First - excuse me for the noise. @jwetzel1492 (the author of this app) never replied to my few related posts. So, I am not positive this app is still supported.
Except for this app mesh is rock solid. The app has built-in loop prevention mechanism wich is time sensitive. Without mesh this app is far more stable but still fails occasionally. Therfore this problem is not easy reproducible. Mesh obviously adds some extra delays and the problem becomes more pronounced. Most likely timeout(s) needs some tweaks.
Did I make my theory clearer?
BTW. There's nothing useful in a logs. When everything is OK the event is logged for each participating device plus the entry that loop prevention logic is invoked. When synchronization fails the correspondent event is simply missing. That's it. So, even though the problem could be reproduced more often the logs "as is" will not provide any clue what is not right.
If your devices typically respond quickly I would reduce the Estimated Wait Time setting lower. Default is 5 seconds, which I think if you take multiple actions on the devices within that 5 seconds it could cause confusion within the app.
Also if there is a master device, you could set the master and enable the polling option to keep both in sync with the "Master"
Thanks for the advice, I will try this. But my good guess, this timeout is a protection against non responsive devices so the app will not wait forever for theresponse which never will come. If I am right the app behavior will not change. In my case one of the device is Virtual which is very fast and always responsive. The second device is physical but also reasonably fast and sure, responsive.
Polling is very undesirable option.
Frankly I am using this app to deal with all that many child devices (brought from HA to HE via HADB) which are real headache when you need to swap them in multiple rules.

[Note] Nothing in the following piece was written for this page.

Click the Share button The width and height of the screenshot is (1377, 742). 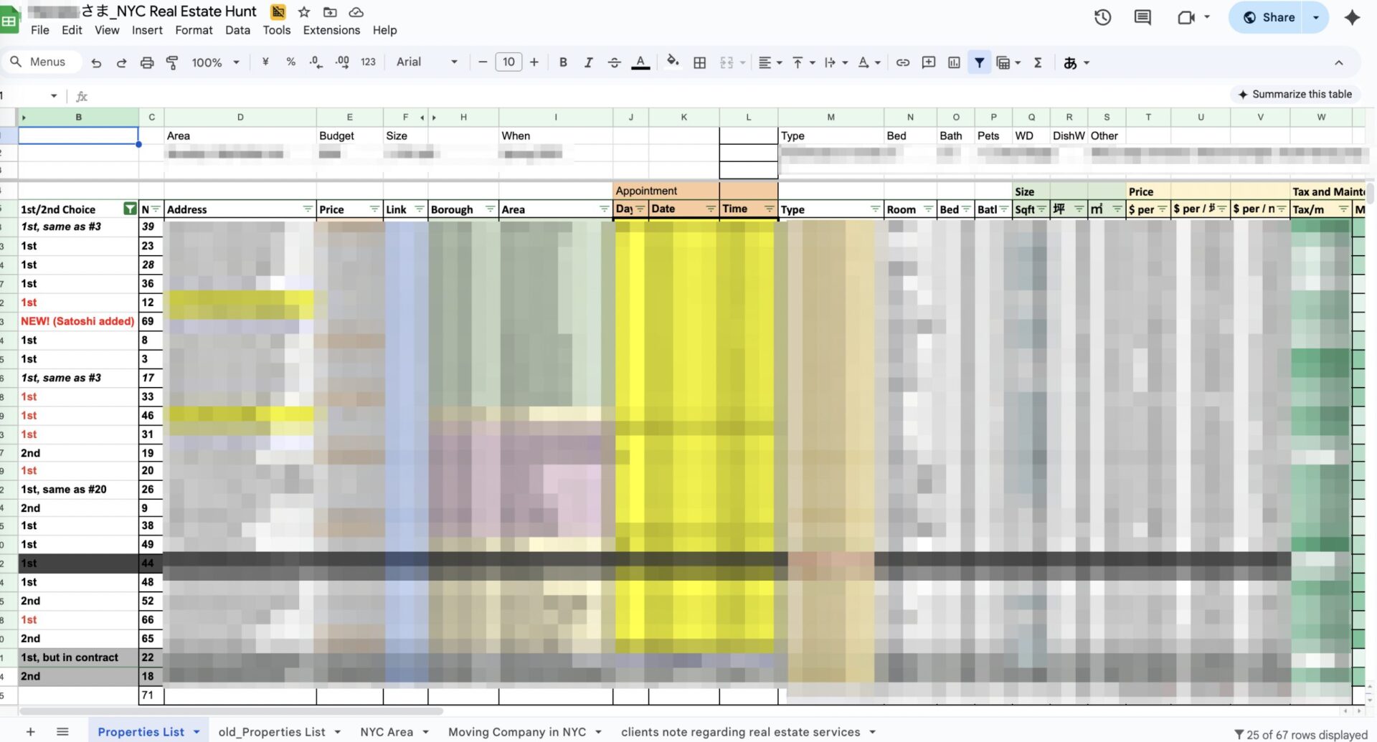pos(1269,17)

It says what it is for right in the app, and its not that.
WARNING: Only adjust Estimated Switch Response Time if you know what you are doing! Some dimmers don't report their new status until after they have slowly dimmed. The app uses this estimated duration to make sure that the bound switches don't infinitely trigger each other. Only reduce this value if you are using very fast switches, and you regularly physically toggle 2 (or more) of them right after each other (not a common case).

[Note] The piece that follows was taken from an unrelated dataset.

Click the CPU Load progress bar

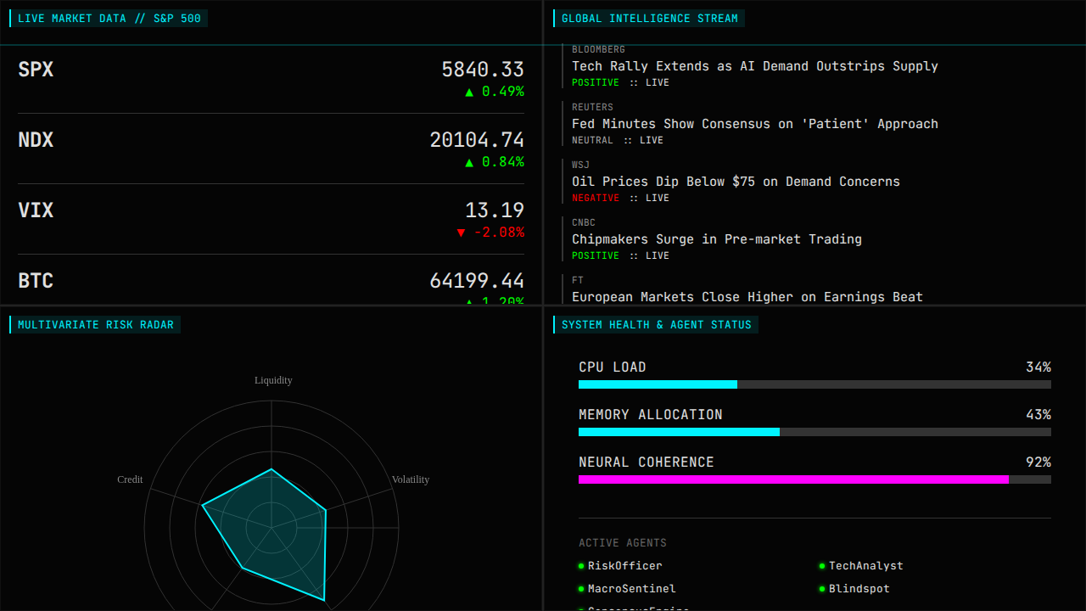(x=815, y=384)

I'm still supporting it. However, Hubitat apps are not my day job. I have other responsibilities, and it has been the holidays. I haven't checked in on this forum in a while.
The next step would be for you to post your logs, with some commentary on what you believe they mean.
Thanks!
Edit: This app was written before Hub Mesh existed. Having 2 syncing processes that have to work together is certainly going to be more challenging, just from a Computer Science perspective. More things that can go wrong. Could you make Switch Bindings operate on devices on just a single hub, and then use Hub Mesh on the result? That is likely to be more reliable than having Switch Bindings operate against devices that aren't on its same hub.

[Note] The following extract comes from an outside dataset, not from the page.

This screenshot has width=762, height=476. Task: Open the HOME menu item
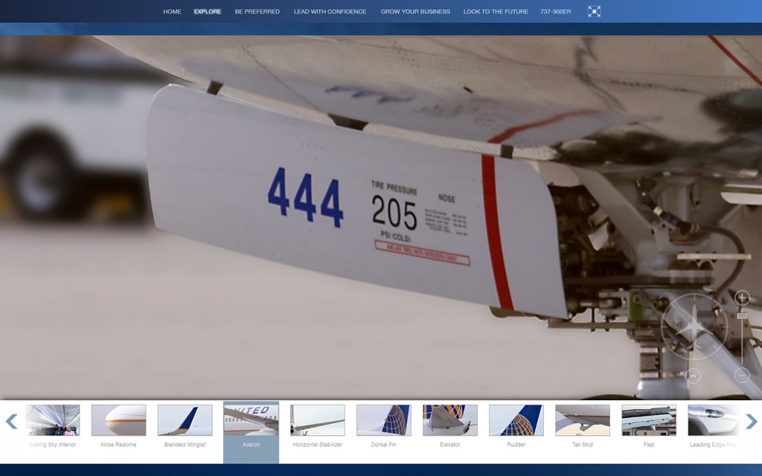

I am glad to hear the app is still supporting. I clearly understood this is not your primary assignment and sure, Holydays is a very nice time just to relax.
With a new GUI (C8 Pro hub is updated to the latest platform 2.4.0.146) I don't even see an option(s) for enabling/disabling logs. Neither for the main app nor for the child. But with a previous platform (2.3.9.201) version I did capture logs but they were not really useful. If everything was OK logs shoved two events (one for each participating device) before showing something "starting a loop prevention" (or so). However when synchronization failed one event simply was missing. That was it.
Now with new GUI I don't know how to even enable logs.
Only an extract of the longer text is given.